Anomalies appear in most quantitative examinations. Make note of them and attempt to assess why they happened.
Maybe it was due to a human error on your behalf. Maybe the subject in question has an exceptionally high IQ or a special talent. Whatever the reason, do not let it discourage you.
The learning curve aims to derive new basic theories to apply to a majority. With an anomaly, you must accept that whatever the circumstances and methodology, they may always stand out.
As with all tests, repeated trials provide more accurate answers. You cannot run a test once and use a learning curve theory from it to apply across the workplace.
Repetition is an essential element of assuring yourself of your theories and your conclusions. Try to create an environment where you can run a learning curve model frequently. More results mean more data.
On the other hand, don’t spend all your time and energy repeating the same tests. If you are unsure of the results, change the factors, alter your hypothesis, and even experiment with the subject matter.
Being creative and inquisitive is a great way to test your ideas further. If done correctly, there is no harm in testing the results you have already received by tweaking the parameters.
Results and Explanation
Now you have a learning curve in front of you, it’s time to think about what it means.
The best way of doing this is by attempting to explain the results to someone else. You can write a report on your findings and the steps you took during the experiment.

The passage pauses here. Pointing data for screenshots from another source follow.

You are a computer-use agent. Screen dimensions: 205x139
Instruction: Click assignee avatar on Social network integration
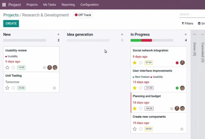182,63
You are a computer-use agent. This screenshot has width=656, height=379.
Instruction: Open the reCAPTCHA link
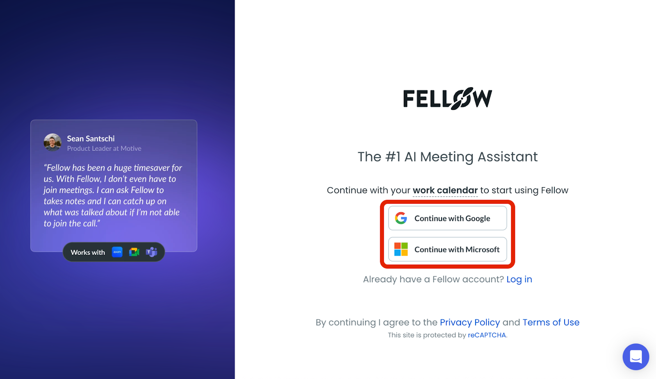pyautogui.click(x=487, y=335)
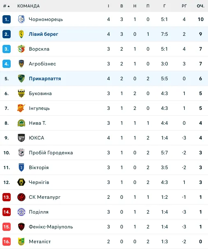
Task: Open the Лівий берег team link
Action: click(44, 34)
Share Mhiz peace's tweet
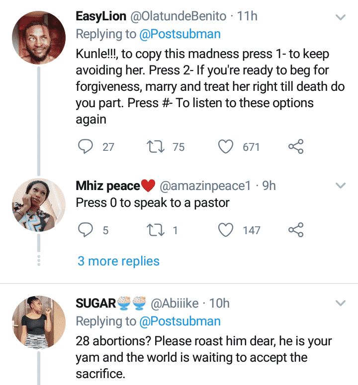Image resolution: width=358 pixels, height=385 pixels. point(295,230)
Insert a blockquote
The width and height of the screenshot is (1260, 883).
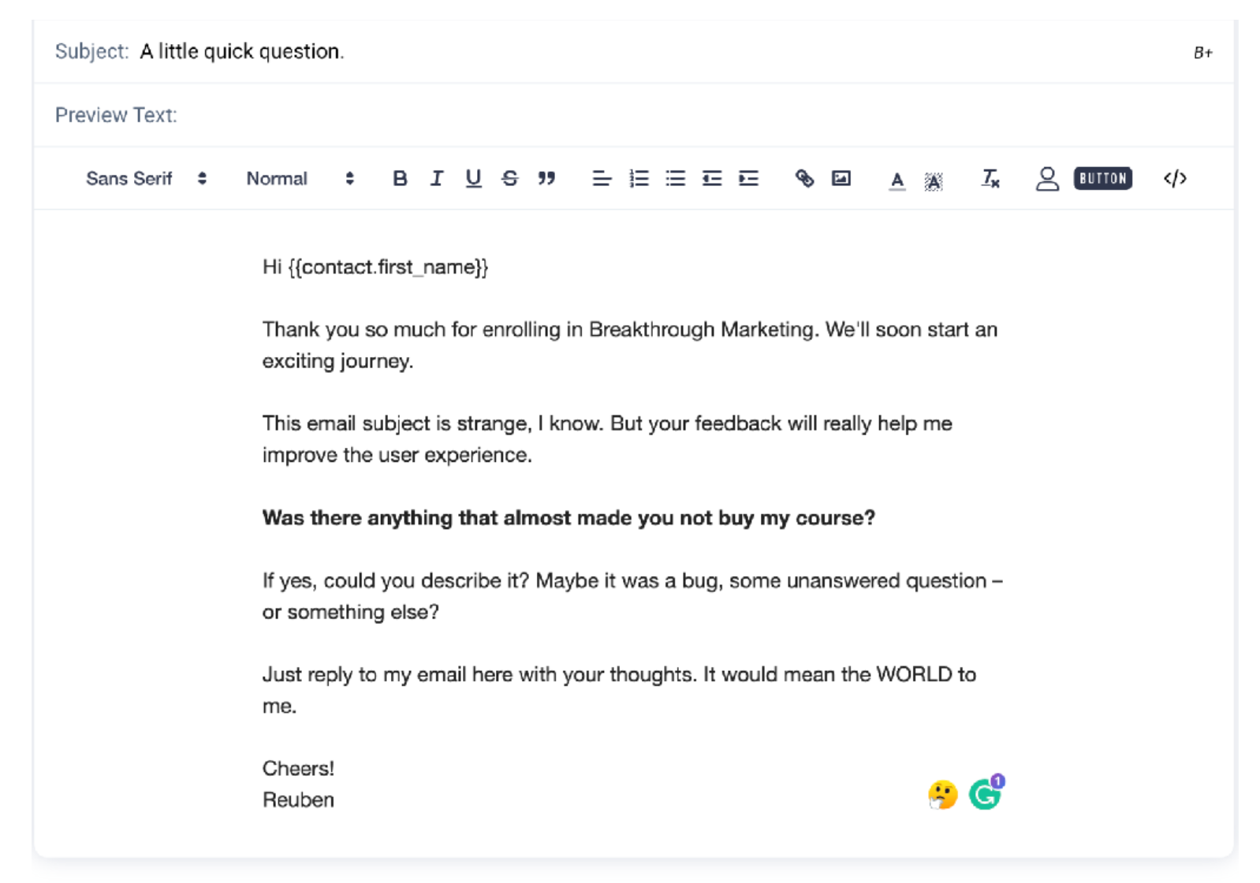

If this is not ideal because of time constraints, for example, try and explain the results to a colleague or manager. If you can successfully put your ideas across to them, you have done a good job.
Display your results clearly and be prepared for any questions that arise.
How you use the results you have received is arguably the most important part of a test.
Think about how you are going to apply the data to increase an aspect like work productivity. Armed with your newfound knowledge about the optimum working or concentration time, discuss with colleagues how you will put your ideas into practice.
If your results highlight the need for major changes in the workplace or extra investment, communicating this can be difficult.
Outlining how you intend to make the changes is the next step.
If you have successfully implemented the changes and have had satisfactory results, think of what this means for the future of your workplace.
Having carried out a solid experiment and reached conclusions means that you can be trusted to apply this elsewhere. Reflecting on your results is a good way of highlighting this.
In contrast, you may not have achieved the results you expected. This is a common occurrence, but don’t be discouraged. Making a few small changes to the axes or the process may produce a learning curve model you can work with.
Have confidence in your procedures and discuss with coworkers the learning curves you have received. They might have the answers you need to make it a success.
The learning curve model is a tried and tested method that has been applied across psychological fields and investment plans. Today, it proves to be exceptionally useful in identifying corporate working models and methods.
Applying the right learning curve model requires using the correct data and appropriate factors. Once you have these in place, it is vital to have clear intentions on what to do with the data.